如果不是陈教授这句话,我看那人的态度,十之八九,我俩会吵起来。
经历了这段小插曲,陈教授倒也没说别的,而是选择让我俩各退一步。
关于我头疼的症状怎么回事,可以稍后大家都看完了,再由陈教授处理,但是眼下我头疼得这么厉害不能不管,他联系院方,给我安排专人做检查。
一场不大不小的风波,总算平息。
我这时候才算明白,陈教授是怎样一个人,如果有什么词可以形容的话,我认为中庸二字足矣。
比起他的治学严谨,他处理事情的中庸之道,显得更加深藏不露。
如果换成现代话说。
陈教授是一个情商极高的人。
所以我现在才明白,陈教授不是不懂得人情社交,也不是看似冷漠,其实他比谁活得都通透明白。

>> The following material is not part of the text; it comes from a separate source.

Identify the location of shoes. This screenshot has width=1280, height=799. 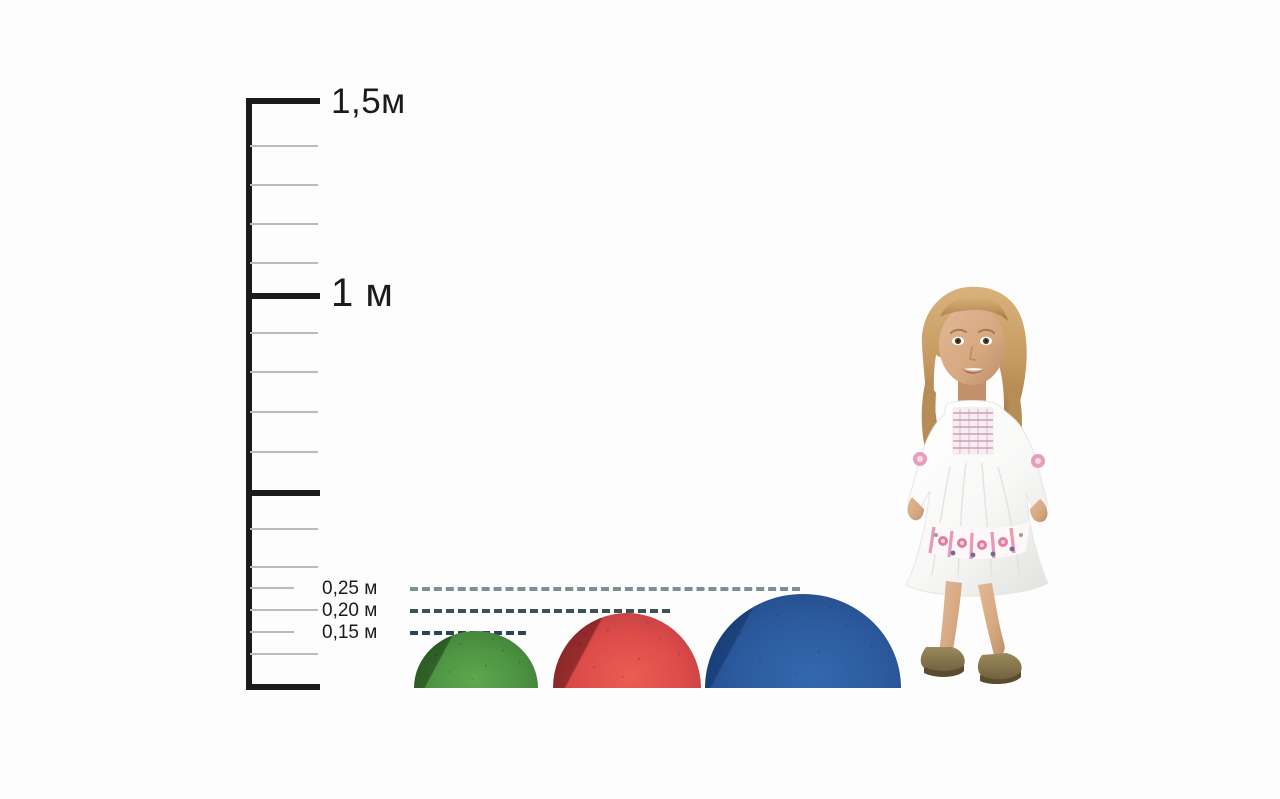
(971, 666).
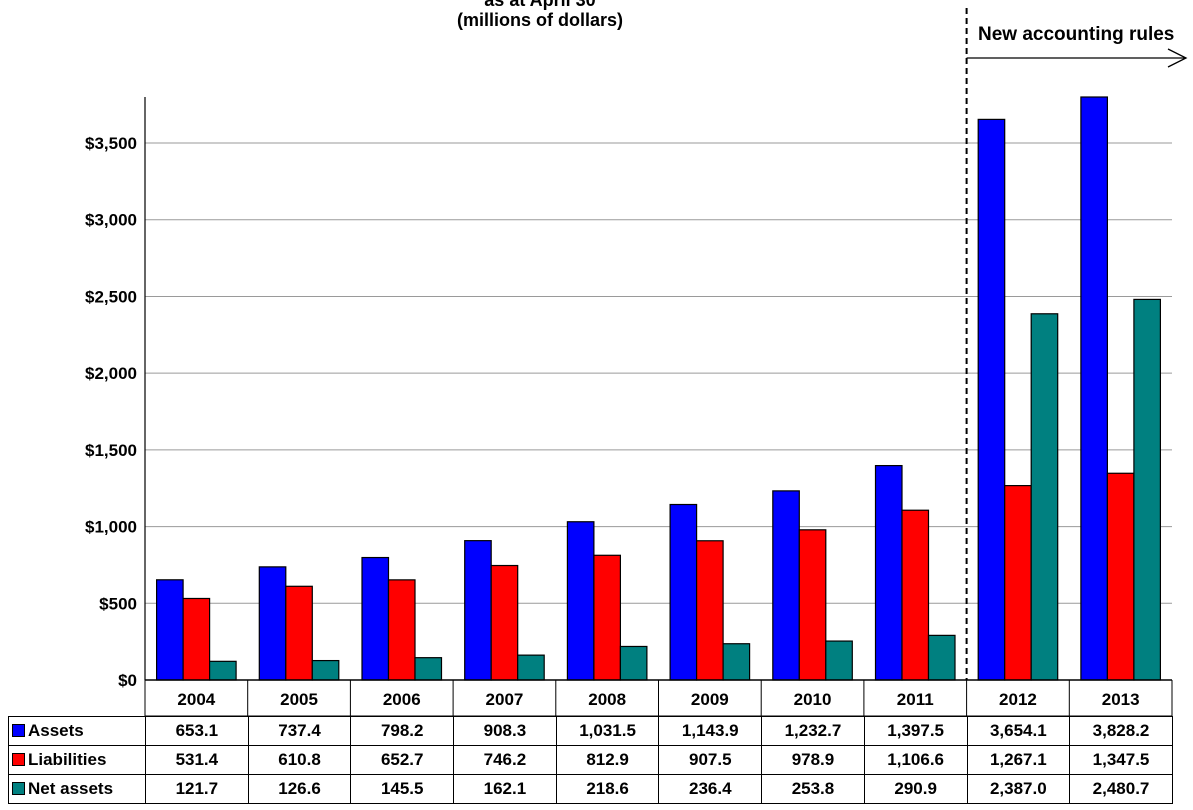 The width and height of the screenshot is (1193, 810). Describe the element at coordinates (1178, 58) in the screenshot. I see `arrow-right-icon` at that location.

这时带我检查的医生,问了一下我的情况,然后安排护士给我的打了一针。
打完针这名医生跟我说,他怀疑我落下头痛的病根,很可能是太脑皮层受到压制。
“正好陈教授那边,已经安排你做了脑形图的检查,我会和几名脑科专家,还有陈教授后面帮你做个全面会诊,但是时间上可以会耽搁一些,不知沈先生,时间上能不能排得开。”
果然计划没有变化快。
我来之前,对于时间的安排计划,算计着是这周之内,应该有机会跟唐霜见一面,听这位刘医生的说法,恐怕计划还得往后推迟。
但是刘医生的话,让我看到希望。
虽然最终没有出来,但是能找到病根,总是好的。
我一脸兴奋。
“刘医生,是不是会诊完了,我就可以恢复记忆?”
刘医没有给出肯定的答复。
他也是出于职业习惯,因为没有哪个医生,敢说百分百三个字。